Currently, people with a gambling problem can voluntarily exclude themselves, but they must make a formal declaration that they have a gambling addiction. The new law allows them to get put on the exclusion list without citing a reason.
Caputo said that admitting to being a problem gambler “is a step many New Jerseyans make not be ready to make,” adding that some may fear that a formal admission could later be used against them.
Individuals who seek voluntary exclusion status at casinos or state-sponsored online gambling sites can choose a term of one year, five years, or lifetime for the ban. Casinos must cease marketing to anyone on the list, and casino personnel who identify an excluded player can ask them to leave the casino or inform them they would not be permitted to collect any winnings.
The bill was passed by the Assembly in March.
In other casino news Thursday, the 11 Atlantic City casino properties last month collectively were down 8.2 percent in revenues compared to May 2013, according to the state Division of Gaming Enforcement.

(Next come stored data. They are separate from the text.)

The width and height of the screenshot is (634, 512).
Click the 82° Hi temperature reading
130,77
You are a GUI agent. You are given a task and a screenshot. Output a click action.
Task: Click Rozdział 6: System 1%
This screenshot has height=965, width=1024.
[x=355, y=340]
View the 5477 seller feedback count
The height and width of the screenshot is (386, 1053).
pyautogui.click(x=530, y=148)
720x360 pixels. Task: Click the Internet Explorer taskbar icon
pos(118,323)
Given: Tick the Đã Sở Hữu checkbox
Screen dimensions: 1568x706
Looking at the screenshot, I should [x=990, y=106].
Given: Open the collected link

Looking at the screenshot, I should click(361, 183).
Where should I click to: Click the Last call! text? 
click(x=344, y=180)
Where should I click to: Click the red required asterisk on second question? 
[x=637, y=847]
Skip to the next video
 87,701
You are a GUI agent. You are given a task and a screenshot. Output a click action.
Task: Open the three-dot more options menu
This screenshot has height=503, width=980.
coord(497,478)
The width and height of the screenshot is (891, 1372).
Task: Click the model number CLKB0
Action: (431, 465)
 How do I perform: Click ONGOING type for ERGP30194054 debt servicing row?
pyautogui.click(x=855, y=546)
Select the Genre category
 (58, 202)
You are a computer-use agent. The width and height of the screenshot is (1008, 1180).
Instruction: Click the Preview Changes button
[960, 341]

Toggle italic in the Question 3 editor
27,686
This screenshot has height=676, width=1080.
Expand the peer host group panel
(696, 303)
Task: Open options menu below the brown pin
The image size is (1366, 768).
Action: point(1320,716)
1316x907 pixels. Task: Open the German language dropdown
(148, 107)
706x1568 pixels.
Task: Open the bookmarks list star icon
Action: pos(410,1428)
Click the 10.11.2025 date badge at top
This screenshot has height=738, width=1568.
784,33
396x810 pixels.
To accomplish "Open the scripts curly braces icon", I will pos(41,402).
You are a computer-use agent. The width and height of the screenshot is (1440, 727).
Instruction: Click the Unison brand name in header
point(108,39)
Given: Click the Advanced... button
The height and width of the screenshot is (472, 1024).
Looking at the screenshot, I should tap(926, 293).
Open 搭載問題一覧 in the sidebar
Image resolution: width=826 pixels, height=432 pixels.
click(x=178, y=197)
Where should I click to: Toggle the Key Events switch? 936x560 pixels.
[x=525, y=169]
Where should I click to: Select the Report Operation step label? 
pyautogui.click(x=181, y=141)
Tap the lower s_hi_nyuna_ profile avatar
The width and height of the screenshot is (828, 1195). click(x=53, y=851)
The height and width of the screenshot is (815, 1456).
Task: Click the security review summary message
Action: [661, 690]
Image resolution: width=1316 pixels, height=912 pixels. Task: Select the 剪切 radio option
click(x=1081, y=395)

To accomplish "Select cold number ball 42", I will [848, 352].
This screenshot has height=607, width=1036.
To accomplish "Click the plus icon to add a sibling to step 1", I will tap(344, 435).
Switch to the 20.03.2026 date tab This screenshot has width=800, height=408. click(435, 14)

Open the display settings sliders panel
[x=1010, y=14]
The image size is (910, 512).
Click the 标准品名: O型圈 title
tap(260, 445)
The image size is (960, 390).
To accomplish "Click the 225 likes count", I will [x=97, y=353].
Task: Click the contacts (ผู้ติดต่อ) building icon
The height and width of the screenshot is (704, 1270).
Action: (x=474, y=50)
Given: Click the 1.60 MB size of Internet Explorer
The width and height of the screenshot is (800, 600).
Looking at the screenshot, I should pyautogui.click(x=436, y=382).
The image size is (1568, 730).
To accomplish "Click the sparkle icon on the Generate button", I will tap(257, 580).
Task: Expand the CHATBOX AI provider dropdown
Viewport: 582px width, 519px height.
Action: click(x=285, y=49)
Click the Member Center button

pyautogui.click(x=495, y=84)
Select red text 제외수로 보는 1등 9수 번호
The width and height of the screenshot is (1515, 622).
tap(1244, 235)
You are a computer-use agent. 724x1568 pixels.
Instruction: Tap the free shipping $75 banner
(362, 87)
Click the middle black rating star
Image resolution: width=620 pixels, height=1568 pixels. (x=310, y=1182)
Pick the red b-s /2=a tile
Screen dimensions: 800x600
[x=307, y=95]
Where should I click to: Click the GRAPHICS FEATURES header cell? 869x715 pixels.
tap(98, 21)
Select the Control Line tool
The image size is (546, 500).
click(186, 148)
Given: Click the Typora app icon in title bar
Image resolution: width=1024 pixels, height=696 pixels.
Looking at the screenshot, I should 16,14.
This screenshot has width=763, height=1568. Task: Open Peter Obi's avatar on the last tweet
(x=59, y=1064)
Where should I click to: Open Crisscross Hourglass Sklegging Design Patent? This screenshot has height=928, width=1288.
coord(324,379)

That continues a stream of nearly uninterrupted decline for the city’s casino industry since 2006, with total revenues — and state taxes collected — declining by about 50 percent in that span.
Internet gaming revenues also slipped for a second consecutive month, from $11.9 million in March to $11.4 million in April and $10.9 million in May. The state collected $1.6 million in taxes on online gaming last month — a rate below what industry experts had forecast before the gambling debuted in late November and a tiny fraction of what Christie officials had projected a year ago.
The state is expected to collect a total of about $11 million in taxes for a seven-month period ending on June 30, compared to a peak Christie estimate of $180 million in that span — one of a series of shortfalls that have complicated budget talks in Trenton.